The law does not view the renunciation of the right to revoke a will as a casual matter. A will takes no effect until the testator’s death. It is necessarily revocable until the last moment of life. A contract to make a specific bequest, even when a will to that effect has been duly made and executed, is in truth a contract of negative character. (Matter of Goldberg, 275 N. Y. 186, 193.) In Edson v. Parsons (supra, p. 568), it was said ‘ ‘ that to attribute to a will the quality of irrevocability demands the most indisputable evidence of the agreement, which is relied upon to change its ambulatory nature, and that presumptions will not, and should not, take the place of proof.”
But since those words were written, the Statute of Frauds has been amended to include “ a contract to bequeath property or make a testamentary provision of any kind ” among those declared void “ unless it or some note or memorandum thereof be in writing, and subscribed by the party to be charged therewith, or by his lawful agent ” (Personal Property Law, § 31, subd. 7).
The only writings evidencing the agreement disclosed by appellants in their objections and bill of particulars are the two wills of January 27, 1947. The motion called upon appellants to produce their writings or explain their failure to do so. To supply the lack they suggest that the trier of the facts might find that a draft of a joint will, which the spouses had before the two wills were drawn on January 27, 1947, would imply an intent to make a mutual and reciprocal will. No such draft was alleged in their answer or bill of particulars, nor do they suggest its contents.

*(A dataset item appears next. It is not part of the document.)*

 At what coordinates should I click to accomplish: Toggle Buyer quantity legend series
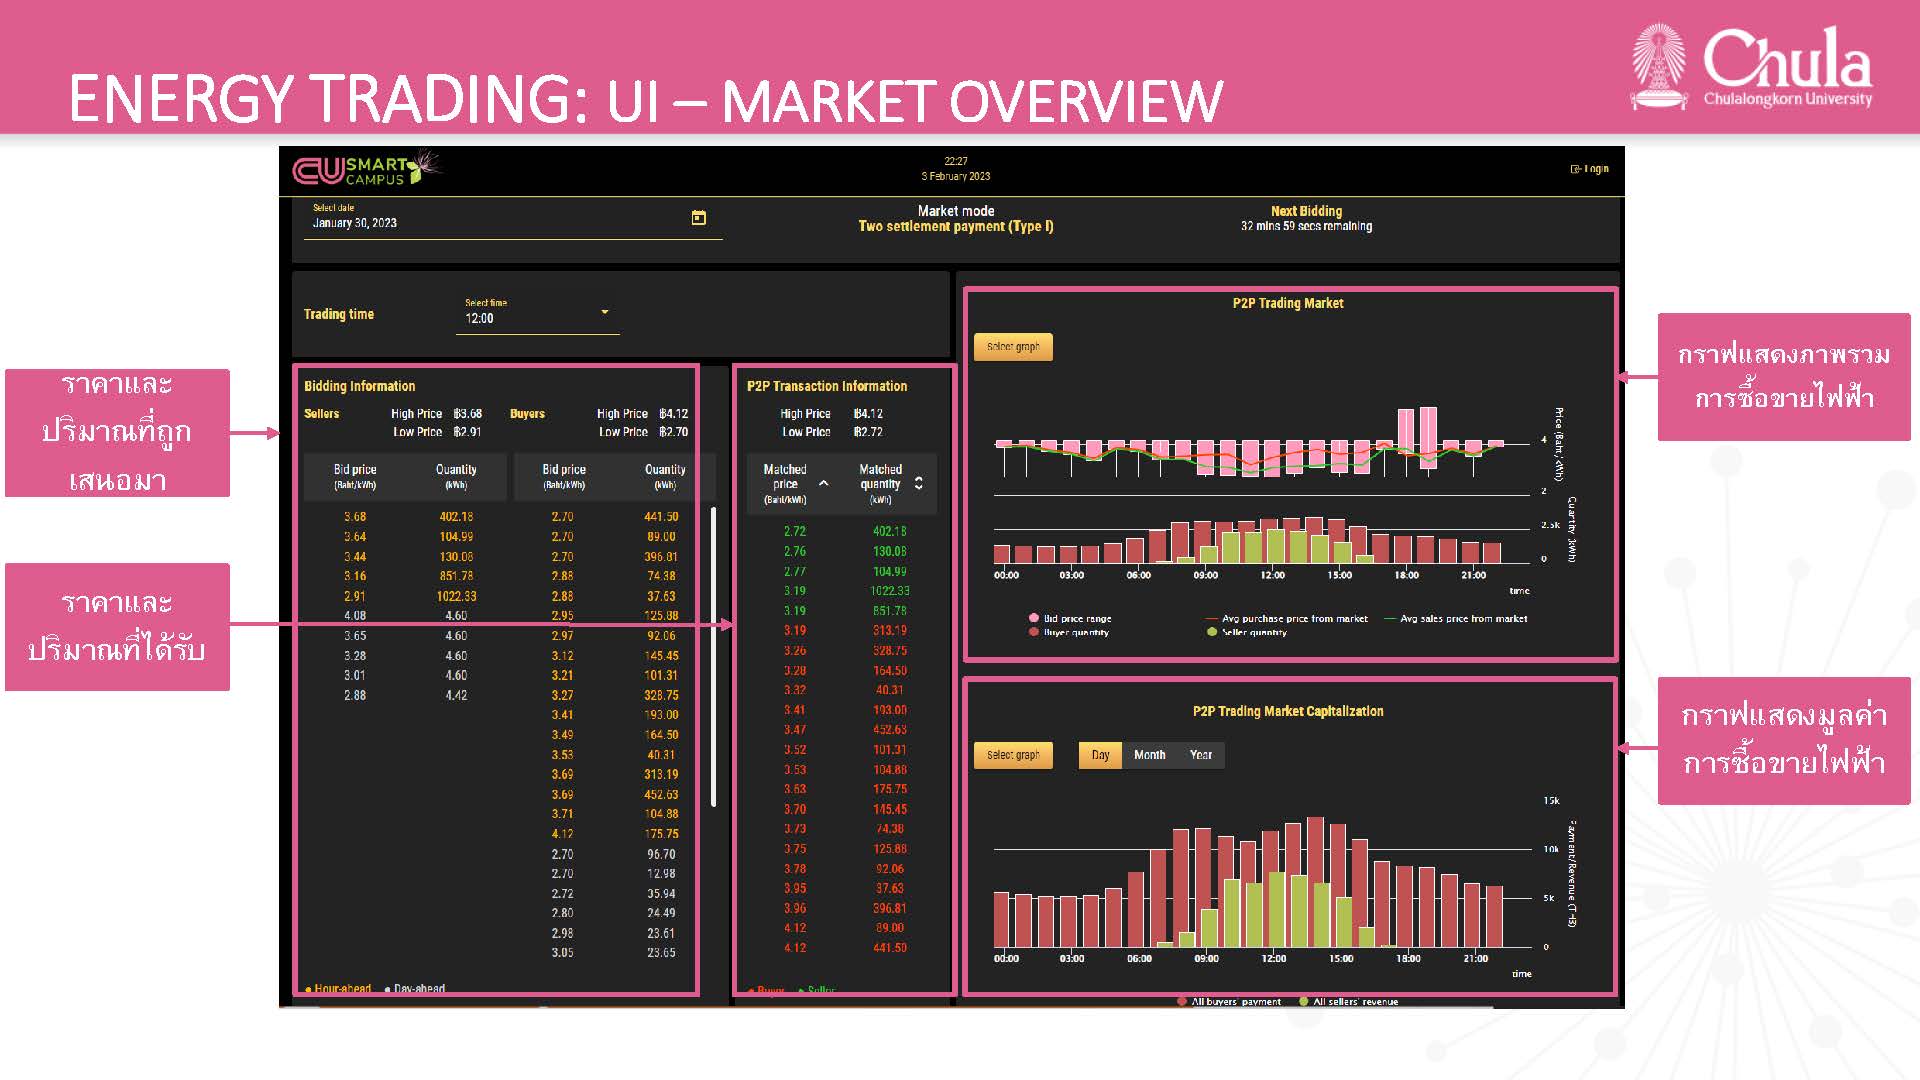pos(1034,632)
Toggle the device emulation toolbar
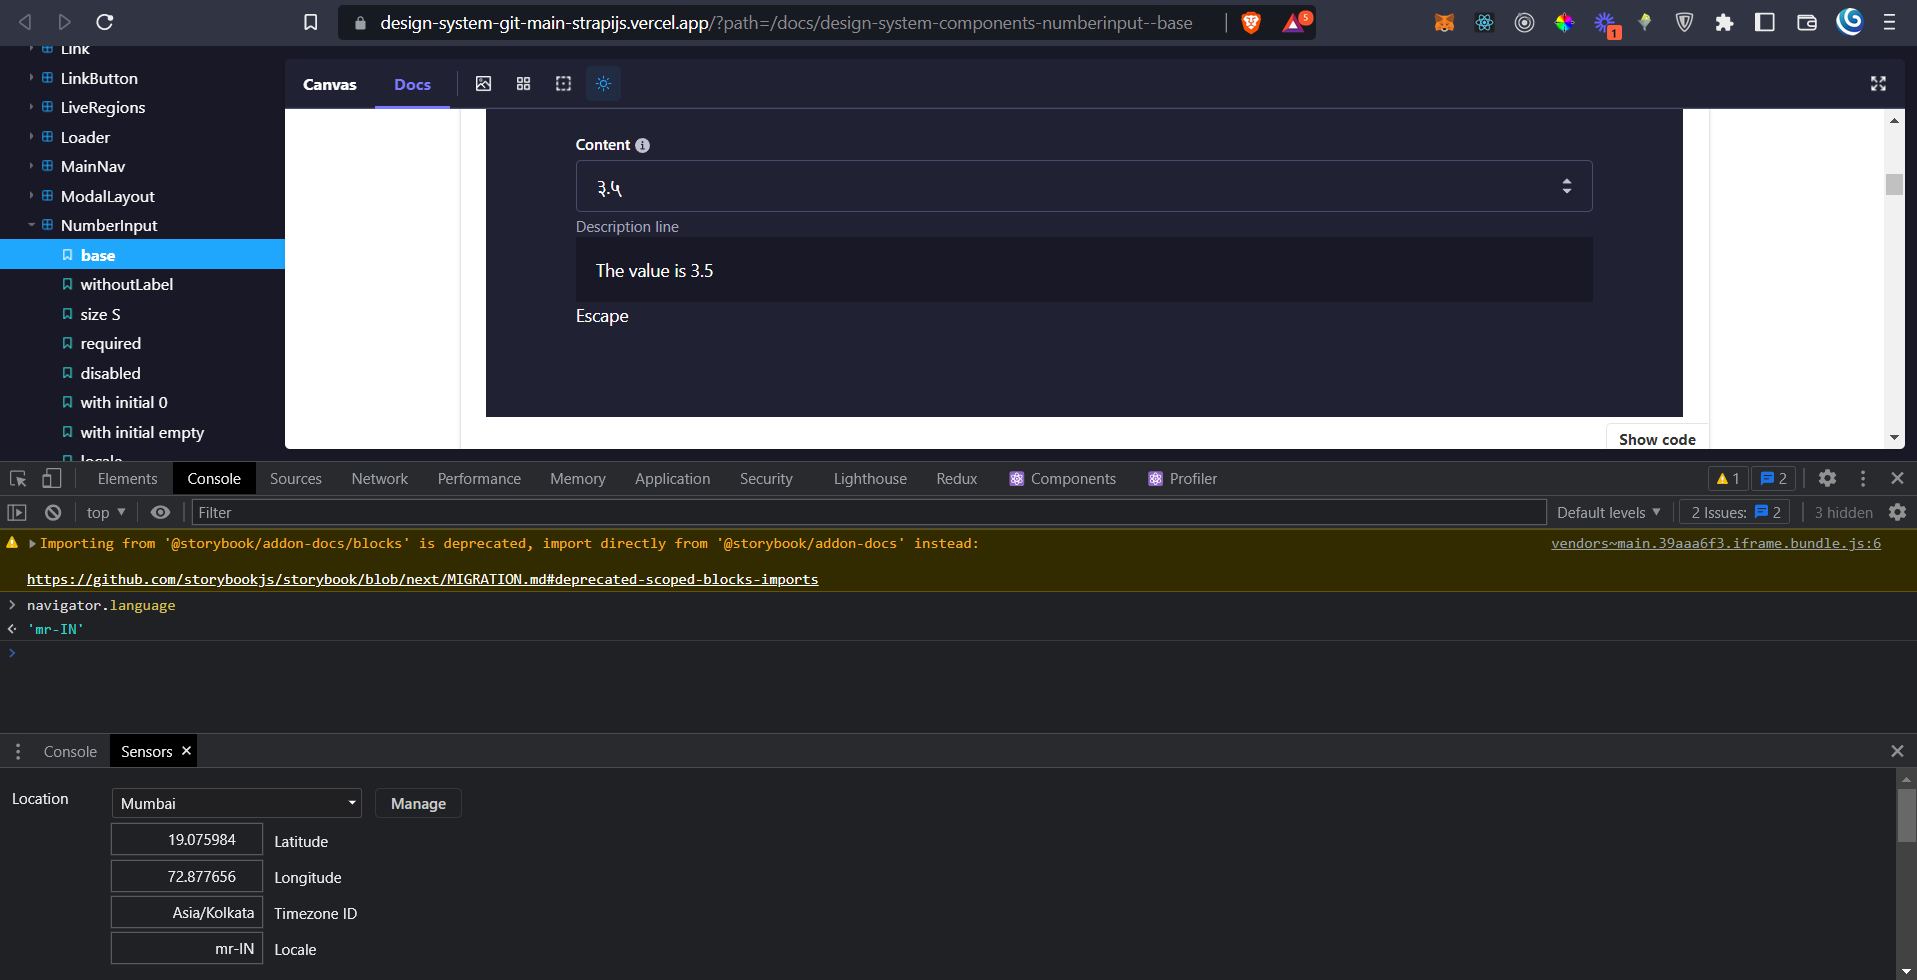Viewport: 1917px width, 980px height. pyautogui.click(x=51, y=478)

In the final analysis, appellants fail to show a triable issue as to compliance with the Statute of Frauds. “Upon familiar practice a memo of a contract required by statute to be in writing must be by and of itself a complete expression of the intention of the parties without reference to parol evidence ”. (Matter of Levin, 302 N. Y. 535, 541.) Proof and inferences which could be availed of when the decision in Edson v. Parsons *613(155 N. Y. 555, 568, supra) was written are not now permissible.
We see no contrary inference to be drawn from the holding in Crabtree v. Arden Sales Corp. (305 N. Y. 48). At pages 55 and 56 Judge Fuld said, “ None of the terms of the contract are (to be) supplied by parol. All of them must be set out in the various writings presented to the court, and at least one writing, the one establishing a contractual relationship between the parties, must bear the signature of the party to be charged, while the unsigned document must on its face refer to the same transaction as that set forth in the one that was signed.”
The motion to resettle the order sought to eliminate a statement that counsel for object ants conceded that the only writing claimed to constitute a contract consisted of the two wills of January 27, 1947. Aside from the fact that the court undoubtedly understood such a concession to have been made, the question is one of form rather than substance. The affidavit in support of the motion to resettle emphasizes a refusal to concede and is not altogether unequivocal. At the most the reference to the concession was harmless surplusage.
The orders should be affirmed, with $10 motion costs to each respondent against appellants.
Foster, P. J., Bergan, Coon, Halpern and Imrie, JJ., concur.
Orders affirmed, with $10 costs to each respondent against appellants.